Stored data entries:
# # # # #
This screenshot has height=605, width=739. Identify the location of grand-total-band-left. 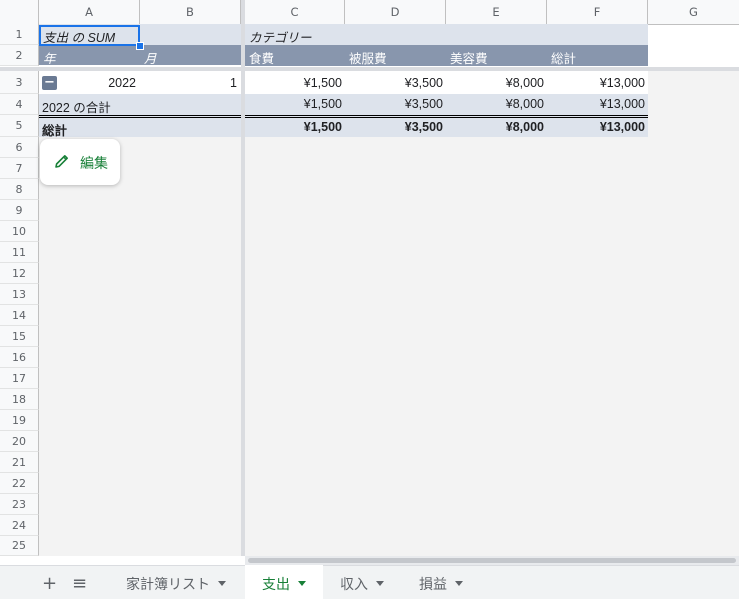
(140, 126).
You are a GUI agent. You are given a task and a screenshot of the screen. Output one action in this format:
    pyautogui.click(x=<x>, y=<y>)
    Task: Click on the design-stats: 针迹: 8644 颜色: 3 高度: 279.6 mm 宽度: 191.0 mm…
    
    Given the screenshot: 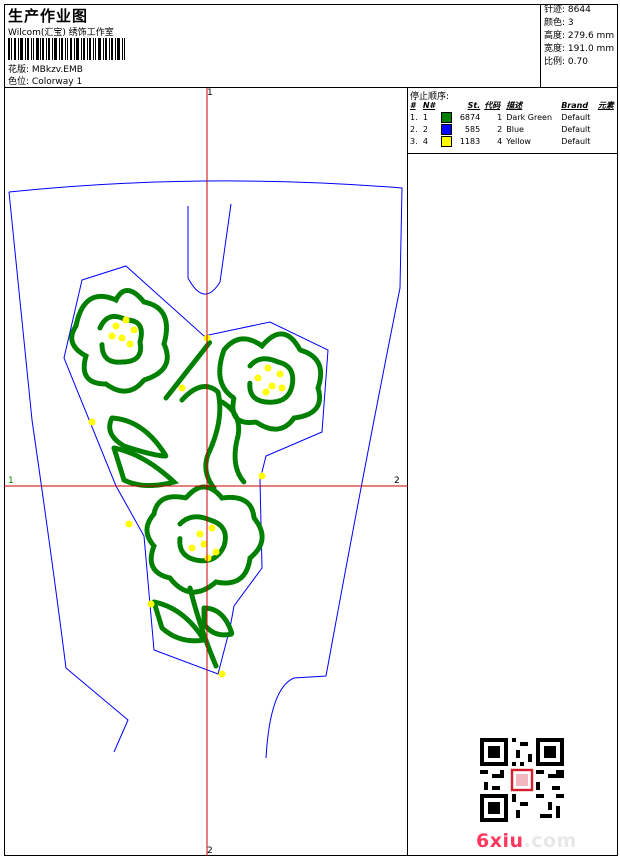 What is the action you would take?
    pyautogui.click(x=579, y=46)
    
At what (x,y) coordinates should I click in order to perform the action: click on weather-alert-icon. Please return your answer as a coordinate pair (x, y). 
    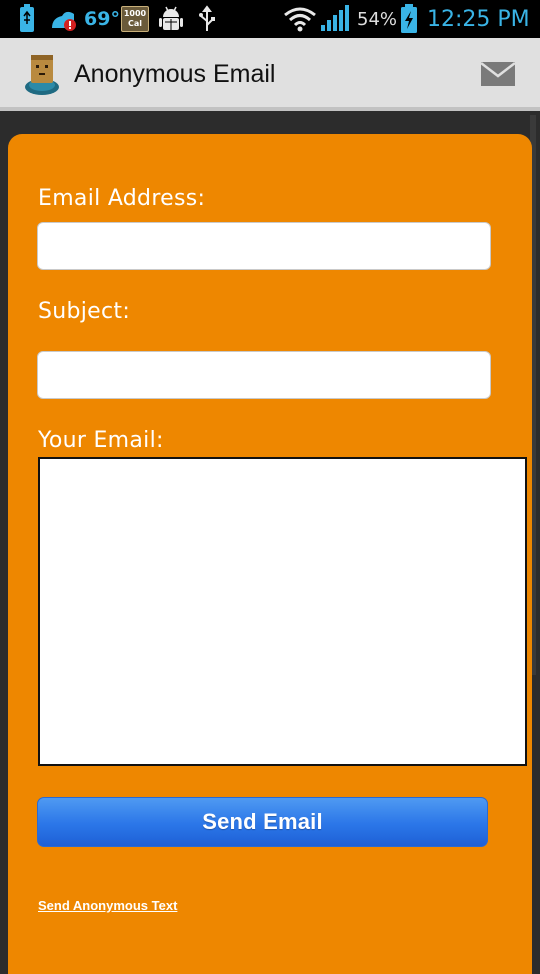
    Looking at the image, I should click on (64, 19).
# # # # #
WHAT THE TASK ASKS →
Format the lines from the one containing "At what (x,y)" through the end of the items as a JSON list of strings, with one string per line and blank lines skipped. Leave the pictures out.

OUTPUT OF THE EXERCISE →
[
  "At what (x,y) coordinates should I click in order to perform the action: click on weather-alert-icon. Please return your answer as a coordinate pair (x, y). ",
  "    Looking at the image, I should click on (64, 19)."
]